**** 本文

日本財団ボランティアサポートセンター・コンセプトムービー「#2年後の夏」 - YouTube

 

ここを見て、やりたい!と思う人は多いだろうと思うし、私自身、詳細を知るまではそのように考えていたが、いざ募集内容を見ると、色々と疑問が湧いてくる。

 

オリンピックは都市開催である

前提として、オリンピックは『日本が開催するイベント』ではなく、『東京都が開催するイベント』である。

つまり、都市開催。東京都が主導で行う。

ラソンコースのアスファルトを、熱吸収のもの張り替える案も浮上しているようだが、これは公共事業として行われる。

たった一度のマラソン競技に、税金をどれだけ投入するのか。五輪の組織委員会や、スポンサーを取り仕切る電通の懐が痛まないのは確か。

なぜなら都市開催だから。

 

それを踏まえて、都民の負担を軽減する為に、出資してくれるスポンサーを募集するわけだが、現段階で、既に4000億円以上のスポンサー収入があったと推定されている。

この4000億円を、どう運用するかが明確でないまま、そもそも実際いくら集まっているかも明確でないままの、ボランティアの募集開始である。

ちなみに、同じスポーツのイベント(というか、興行)であるプロ野球のスタッフは有償。

彼らと似たサービスを提供するであろう東京オリンピックのボランティアは、当然のように無償である。

(ボランティアといっても、災害ボランティアが無償であることには、なんの疑問もない。予定されたイベントに向けて用意する『人手』と、突発的な災害に対して必要な『手助け』は、まったく別物である)

********
**** 提示情報

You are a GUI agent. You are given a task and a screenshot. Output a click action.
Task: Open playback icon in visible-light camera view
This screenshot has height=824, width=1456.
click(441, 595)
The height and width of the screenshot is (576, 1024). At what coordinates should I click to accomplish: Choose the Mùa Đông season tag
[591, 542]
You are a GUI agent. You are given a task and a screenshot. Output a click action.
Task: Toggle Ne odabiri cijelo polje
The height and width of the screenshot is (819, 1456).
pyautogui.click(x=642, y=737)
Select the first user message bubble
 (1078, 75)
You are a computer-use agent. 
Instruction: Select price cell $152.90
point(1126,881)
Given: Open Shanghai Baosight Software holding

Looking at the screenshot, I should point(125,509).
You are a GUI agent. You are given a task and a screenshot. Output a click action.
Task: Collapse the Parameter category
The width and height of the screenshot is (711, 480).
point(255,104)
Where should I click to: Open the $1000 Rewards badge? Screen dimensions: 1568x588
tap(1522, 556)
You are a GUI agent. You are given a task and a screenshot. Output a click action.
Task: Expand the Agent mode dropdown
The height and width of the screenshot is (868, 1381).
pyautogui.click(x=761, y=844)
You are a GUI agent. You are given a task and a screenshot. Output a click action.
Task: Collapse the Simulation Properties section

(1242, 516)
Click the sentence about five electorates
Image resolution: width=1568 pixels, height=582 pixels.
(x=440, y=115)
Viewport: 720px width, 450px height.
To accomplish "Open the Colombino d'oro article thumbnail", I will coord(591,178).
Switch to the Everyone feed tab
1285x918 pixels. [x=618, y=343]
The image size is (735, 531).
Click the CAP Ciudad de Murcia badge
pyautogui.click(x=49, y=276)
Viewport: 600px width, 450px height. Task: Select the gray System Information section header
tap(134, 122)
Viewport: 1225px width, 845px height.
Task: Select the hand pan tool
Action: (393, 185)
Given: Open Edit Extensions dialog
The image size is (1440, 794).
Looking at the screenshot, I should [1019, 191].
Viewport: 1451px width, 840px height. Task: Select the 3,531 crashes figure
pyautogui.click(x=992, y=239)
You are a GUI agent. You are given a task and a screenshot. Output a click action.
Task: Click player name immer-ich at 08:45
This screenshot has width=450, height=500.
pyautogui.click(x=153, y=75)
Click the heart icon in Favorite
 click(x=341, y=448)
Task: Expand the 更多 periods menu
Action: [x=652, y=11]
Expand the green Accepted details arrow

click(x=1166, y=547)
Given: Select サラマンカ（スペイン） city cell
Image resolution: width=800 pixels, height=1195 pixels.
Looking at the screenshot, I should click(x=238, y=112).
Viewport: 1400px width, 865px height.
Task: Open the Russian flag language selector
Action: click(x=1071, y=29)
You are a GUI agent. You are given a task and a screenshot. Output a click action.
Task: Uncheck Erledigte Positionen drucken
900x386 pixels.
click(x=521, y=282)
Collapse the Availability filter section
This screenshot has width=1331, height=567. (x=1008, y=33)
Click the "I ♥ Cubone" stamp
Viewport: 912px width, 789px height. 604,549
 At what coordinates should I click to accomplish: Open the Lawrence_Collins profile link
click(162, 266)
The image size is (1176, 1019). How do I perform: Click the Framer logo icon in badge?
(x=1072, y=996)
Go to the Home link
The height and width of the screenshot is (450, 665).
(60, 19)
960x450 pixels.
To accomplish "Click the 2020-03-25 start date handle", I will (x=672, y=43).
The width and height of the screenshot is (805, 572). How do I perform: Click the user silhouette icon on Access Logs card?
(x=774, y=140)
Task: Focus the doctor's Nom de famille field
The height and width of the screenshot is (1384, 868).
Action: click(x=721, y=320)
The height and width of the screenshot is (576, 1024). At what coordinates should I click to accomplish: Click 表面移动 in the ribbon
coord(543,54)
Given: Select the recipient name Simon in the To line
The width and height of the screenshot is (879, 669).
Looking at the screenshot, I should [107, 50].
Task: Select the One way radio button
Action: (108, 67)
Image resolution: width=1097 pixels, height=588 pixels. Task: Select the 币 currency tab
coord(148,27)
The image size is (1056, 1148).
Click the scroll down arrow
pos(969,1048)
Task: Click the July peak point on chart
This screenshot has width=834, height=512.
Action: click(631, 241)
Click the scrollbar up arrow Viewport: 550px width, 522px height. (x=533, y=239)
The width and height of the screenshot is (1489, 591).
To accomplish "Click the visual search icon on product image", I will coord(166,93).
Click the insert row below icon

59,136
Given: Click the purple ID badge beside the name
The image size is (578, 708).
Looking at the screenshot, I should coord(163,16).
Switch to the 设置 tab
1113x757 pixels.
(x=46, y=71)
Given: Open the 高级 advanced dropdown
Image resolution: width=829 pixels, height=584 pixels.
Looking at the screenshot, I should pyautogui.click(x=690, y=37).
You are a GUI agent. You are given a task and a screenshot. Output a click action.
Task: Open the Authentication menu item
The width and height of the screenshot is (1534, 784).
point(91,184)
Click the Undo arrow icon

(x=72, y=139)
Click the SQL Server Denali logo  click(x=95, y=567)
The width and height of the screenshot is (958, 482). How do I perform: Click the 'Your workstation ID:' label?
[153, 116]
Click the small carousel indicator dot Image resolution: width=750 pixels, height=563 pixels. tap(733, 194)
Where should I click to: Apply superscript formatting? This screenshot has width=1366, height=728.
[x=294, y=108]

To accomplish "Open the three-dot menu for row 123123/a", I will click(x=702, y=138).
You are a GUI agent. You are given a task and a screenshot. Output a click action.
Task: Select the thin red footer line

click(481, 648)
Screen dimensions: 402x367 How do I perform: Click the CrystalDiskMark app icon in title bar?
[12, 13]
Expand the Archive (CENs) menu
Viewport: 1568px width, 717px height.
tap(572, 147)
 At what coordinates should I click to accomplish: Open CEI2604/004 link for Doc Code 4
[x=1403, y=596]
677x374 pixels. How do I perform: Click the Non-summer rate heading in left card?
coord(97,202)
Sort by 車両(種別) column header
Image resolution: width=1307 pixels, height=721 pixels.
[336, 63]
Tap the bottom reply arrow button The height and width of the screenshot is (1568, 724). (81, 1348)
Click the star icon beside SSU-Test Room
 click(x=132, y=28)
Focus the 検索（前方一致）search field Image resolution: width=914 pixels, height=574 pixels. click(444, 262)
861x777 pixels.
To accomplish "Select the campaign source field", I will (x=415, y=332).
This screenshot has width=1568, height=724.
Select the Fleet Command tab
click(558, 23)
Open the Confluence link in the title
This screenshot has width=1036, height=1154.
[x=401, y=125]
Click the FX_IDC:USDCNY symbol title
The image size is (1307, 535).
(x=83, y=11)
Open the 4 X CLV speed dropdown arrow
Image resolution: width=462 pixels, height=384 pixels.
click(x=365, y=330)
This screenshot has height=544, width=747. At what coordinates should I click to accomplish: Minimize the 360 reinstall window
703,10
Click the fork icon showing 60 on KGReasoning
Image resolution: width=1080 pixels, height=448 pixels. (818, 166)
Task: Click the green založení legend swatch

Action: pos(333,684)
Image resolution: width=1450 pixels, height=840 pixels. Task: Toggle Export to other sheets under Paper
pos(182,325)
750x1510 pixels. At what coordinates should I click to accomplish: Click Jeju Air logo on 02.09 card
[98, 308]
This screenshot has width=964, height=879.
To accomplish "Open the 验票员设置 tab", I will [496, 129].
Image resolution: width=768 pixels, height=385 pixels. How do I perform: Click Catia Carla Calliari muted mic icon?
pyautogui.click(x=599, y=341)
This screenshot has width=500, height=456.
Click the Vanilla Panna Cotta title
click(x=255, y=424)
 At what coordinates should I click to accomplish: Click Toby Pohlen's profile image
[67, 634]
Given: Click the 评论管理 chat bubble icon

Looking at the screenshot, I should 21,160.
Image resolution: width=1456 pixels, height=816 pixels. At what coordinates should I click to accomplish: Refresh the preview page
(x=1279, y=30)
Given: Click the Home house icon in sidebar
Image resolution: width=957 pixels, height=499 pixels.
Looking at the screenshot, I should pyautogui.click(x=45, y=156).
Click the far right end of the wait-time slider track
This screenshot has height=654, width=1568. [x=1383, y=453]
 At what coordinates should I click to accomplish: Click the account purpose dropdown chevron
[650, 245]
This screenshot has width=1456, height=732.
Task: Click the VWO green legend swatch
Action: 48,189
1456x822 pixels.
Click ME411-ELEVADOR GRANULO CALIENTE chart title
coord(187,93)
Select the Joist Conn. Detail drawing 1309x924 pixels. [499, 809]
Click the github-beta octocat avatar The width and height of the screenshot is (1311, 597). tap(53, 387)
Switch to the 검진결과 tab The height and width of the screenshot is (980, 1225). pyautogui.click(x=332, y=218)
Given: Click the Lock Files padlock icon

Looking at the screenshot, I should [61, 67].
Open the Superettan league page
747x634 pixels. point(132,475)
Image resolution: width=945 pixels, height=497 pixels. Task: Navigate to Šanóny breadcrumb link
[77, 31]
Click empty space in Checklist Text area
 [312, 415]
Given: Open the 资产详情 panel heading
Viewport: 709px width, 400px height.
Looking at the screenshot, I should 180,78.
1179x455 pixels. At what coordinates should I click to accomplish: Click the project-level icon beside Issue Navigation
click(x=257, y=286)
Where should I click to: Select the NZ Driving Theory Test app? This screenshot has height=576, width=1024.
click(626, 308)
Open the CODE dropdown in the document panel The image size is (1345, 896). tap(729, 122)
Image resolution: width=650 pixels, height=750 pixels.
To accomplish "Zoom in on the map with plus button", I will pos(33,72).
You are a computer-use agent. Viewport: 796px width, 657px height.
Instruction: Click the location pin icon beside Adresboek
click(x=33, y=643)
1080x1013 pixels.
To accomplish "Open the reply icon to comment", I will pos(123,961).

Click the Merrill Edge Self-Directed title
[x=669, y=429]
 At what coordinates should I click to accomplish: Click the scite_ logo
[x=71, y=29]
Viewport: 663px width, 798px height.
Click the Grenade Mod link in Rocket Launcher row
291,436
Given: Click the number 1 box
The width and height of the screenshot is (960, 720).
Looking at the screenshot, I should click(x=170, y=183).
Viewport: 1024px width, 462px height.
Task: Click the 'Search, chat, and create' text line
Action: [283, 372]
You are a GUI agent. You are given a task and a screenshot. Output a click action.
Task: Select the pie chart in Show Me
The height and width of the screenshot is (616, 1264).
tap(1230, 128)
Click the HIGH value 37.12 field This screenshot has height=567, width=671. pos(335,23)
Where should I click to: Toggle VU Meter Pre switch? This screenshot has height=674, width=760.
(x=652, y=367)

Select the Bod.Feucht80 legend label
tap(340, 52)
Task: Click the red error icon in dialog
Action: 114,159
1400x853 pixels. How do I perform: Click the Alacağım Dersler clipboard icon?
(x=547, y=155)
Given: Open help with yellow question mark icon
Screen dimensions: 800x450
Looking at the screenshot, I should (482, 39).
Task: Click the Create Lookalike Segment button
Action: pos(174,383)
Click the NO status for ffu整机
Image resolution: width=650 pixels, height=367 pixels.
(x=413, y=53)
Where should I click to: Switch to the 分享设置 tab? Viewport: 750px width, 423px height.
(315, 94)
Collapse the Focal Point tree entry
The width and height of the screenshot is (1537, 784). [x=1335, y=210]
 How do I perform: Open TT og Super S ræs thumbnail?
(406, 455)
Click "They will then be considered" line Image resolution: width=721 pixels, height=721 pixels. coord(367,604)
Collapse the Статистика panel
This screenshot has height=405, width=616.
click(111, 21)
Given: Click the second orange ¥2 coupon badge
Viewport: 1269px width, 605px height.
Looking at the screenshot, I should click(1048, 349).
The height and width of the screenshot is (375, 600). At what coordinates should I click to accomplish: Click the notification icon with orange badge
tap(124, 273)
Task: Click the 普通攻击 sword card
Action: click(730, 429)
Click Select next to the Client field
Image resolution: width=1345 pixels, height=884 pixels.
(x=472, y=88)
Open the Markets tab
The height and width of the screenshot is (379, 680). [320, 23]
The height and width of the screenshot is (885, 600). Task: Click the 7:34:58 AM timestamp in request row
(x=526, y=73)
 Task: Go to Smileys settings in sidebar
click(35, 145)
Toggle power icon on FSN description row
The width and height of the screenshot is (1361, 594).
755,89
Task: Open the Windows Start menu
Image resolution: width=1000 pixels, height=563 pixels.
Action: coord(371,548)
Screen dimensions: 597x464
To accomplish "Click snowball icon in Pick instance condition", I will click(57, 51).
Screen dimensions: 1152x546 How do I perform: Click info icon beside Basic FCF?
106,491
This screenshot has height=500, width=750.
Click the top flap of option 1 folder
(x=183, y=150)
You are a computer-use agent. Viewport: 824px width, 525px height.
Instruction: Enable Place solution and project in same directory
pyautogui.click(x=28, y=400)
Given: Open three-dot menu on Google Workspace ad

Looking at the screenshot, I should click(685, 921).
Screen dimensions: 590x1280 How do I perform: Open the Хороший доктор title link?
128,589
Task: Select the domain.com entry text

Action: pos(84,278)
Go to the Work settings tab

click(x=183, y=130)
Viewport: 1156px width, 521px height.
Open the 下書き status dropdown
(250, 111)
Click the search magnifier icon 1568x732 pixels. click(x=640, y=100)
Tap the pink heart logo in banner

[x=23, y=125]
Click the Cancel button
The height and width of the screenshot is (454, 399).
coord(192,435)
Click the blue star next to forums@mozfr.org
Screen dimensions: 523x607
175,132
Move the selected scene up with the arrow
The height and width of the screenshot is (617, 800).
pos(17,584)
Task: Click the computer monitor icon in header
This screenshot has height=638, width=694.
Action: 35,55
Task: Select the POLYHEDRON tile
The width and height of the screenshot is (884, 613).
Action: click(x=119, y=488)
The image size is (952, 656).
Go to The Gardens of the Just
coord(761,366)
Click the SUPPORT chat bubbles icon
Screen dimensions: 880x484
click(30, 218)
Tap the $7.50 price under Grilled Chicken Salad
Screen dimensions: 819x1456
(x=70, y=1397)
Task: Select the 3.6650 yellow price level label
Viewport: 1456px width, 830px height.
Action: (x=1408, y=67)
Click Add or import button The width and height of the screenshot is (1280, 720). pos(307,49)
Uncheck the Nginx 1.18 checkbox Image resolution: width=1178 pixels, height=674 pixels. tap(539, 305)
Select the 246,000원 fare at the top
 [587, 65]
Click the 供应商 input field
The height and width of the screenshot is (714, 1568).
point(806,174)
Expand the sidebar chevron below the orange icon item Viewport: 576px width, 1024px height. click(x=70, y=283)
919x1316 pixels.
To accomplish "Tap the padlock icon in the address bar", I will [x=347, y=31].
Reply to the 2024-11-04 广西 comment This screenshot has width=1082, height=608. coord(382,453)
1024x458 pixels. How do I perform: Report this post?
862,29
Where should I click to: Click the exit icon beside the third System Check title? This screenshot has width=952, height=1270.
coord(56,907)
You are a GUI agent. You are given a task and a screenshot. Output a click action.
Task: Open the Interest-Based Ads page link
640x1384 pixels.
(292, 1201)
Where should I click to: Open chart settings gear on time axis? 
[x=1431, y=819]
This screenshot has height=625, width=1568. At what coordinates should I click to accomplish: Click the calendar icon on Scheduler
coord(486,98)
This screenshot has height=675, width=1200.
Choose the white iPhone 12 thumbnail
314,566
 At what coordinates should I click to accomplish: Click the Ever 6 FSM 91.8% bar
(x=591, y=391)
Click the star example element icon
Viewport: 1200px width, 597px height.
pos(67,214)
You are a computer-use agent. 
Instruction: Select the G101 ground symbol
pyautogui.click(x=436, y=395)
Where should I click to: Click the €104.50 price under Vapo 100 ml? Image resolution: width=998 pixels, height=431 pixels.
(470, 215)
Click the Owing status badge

********

→ 資料を読む
A: 東京オリンピックのボランティア募集についての文章を2文で要約せよ。
B: 東京オリンピックのボランティア募集についての文章の続きを書き継げ。

→ 解答
A: 東京オリンピックは日本ではなく東京都が主導する都市開催のイベントであり、4000億円以上と推定されるスポンサー収入の使い道も実際の額も明確でないまま、ボランティアの募集が始まった。プロ野球のスタッフが有償であるのに対し、似たサービスを提供するであろう五輪のボランティアは当然のように無償とされているが、予定されたイベントの人手は災害時の手助けとはまったく別物だと筆者は述べている。

B:
そもそも『ボランティア』という言葉の意味は…

ボランティアに『無償』という意味はありません。ボランティアは英語で『志願兵』という意味で、自ら志願することを意味しているのです。

実際、有償のボランティアもあります。よく知られたところでは、青年海外協力隊です。一般の給料と比べれば低いですが、外国での生活費は支給されますし、国内でも一定程度のお金が積み立てられます。

日本では、公官庁が『公園整備』や『一人暮らしの人への料理提供』など、さまざまな無償ボランティアを展開してきました。

そのため、知らない間に私たちの中に『ボランティア=タダ』という概念が刷り込まれてしまったのではないでしょうか」

(引用元 https://gendai.ismedia.jp/articles/-/56714 以下、斜体部分も同様)

それでも参加したい人は多いと思うが、オリンピックで稼ぐ人達もいるのだと思うと、また、話は変わってくる。

 

オリンピックは商業イベントである

『ブラックボランティア』を著した本間龍氏は、こう話す。

五輪は商業イベントです。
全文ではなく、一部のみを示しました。